*SUPPLIED MATERIAL*
- - -

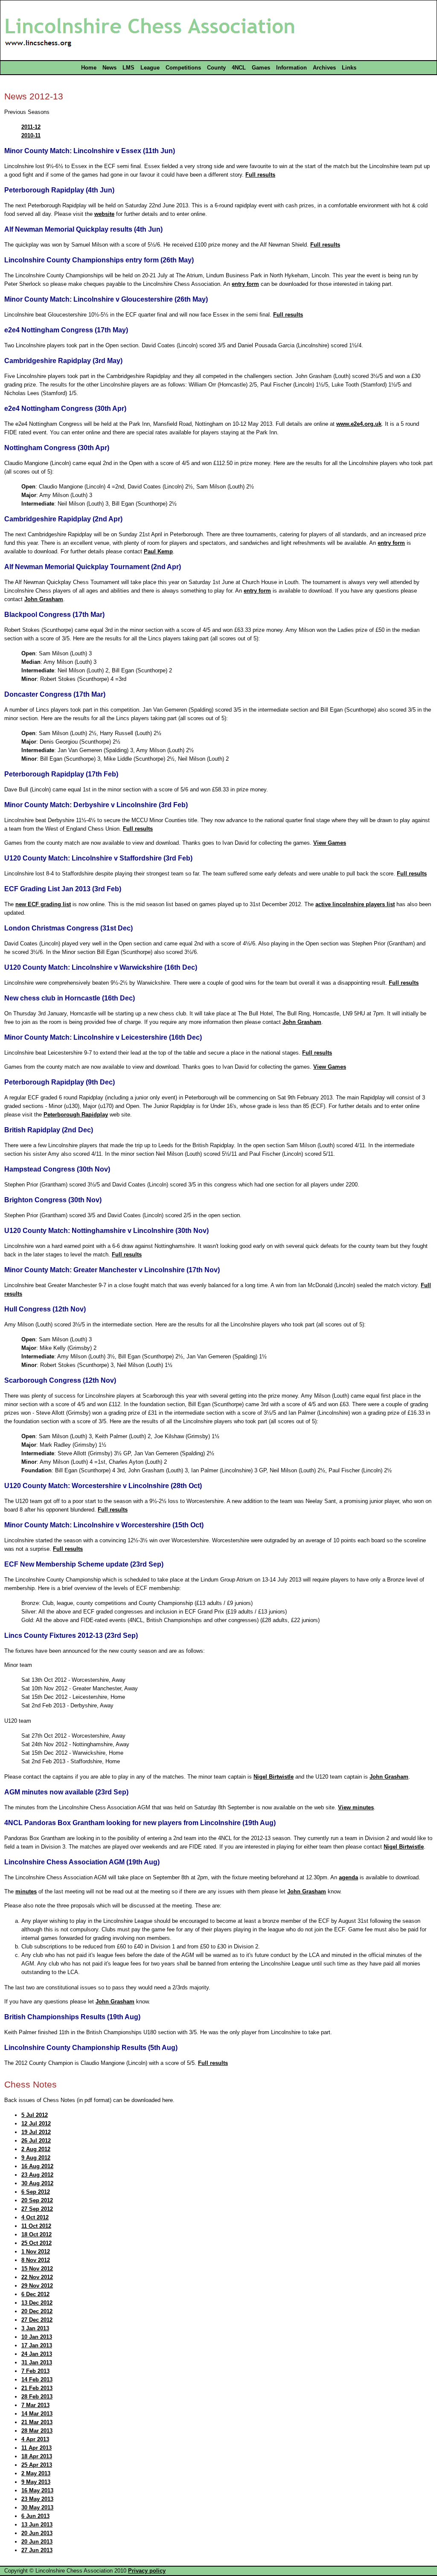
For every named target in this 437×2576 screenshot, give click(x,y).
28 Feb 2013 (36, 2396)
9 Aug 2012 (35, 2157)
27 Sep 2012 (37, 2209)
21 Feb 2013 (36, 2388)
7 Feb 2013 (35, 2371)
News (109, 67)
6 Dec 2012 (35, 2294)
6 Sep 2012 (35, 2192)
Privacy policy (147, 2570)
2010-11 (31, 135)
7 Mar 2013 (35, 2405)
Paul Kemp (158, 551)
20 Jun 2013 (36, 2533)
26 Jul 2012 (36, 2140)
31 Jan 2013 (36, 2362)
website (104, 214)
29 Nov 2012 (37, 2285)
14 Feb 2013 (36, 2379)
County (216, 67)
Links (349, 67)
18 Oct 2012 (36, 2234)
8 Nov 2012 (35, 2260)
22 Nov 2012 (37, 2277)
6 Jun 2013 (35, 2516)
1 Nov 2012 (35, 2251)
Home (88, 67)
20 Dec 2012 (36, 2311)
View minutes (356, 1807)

- - -

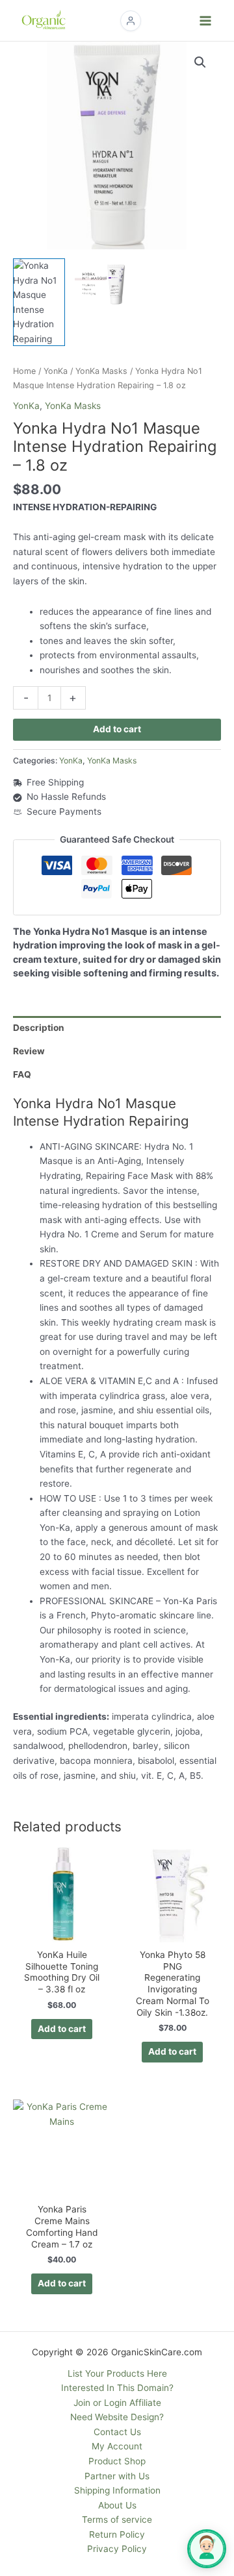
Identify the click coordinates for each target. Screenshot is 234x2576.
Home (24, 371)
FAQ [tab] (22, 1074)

- - -

*WORK ITEM*
When the line with "For every named" is reached in the data above, begin copying, and stop after the line with "7 Mar 2013 (35, 2405)"; copy each line exactly, both ends included.

*EXERCISE SOLUTION*
For every named target in this 437×2576 screenshot, give click(x,y).
28 Feb 2013 (36, 2396)
9 Aug 2012 (35, 2157)
27 Sep 2012 (37, 2209)
21 Feb 2013 (36, 2388)
7 Feb 2013 (35, 2371)
News (109, 67)
6 Dec 2012 (35, 2294)
6 Sep 2012 (35, 2192)
Privacy policy (147, 2570)
2010-11 (31, 135)
7 Mar 2013 (35, 2405)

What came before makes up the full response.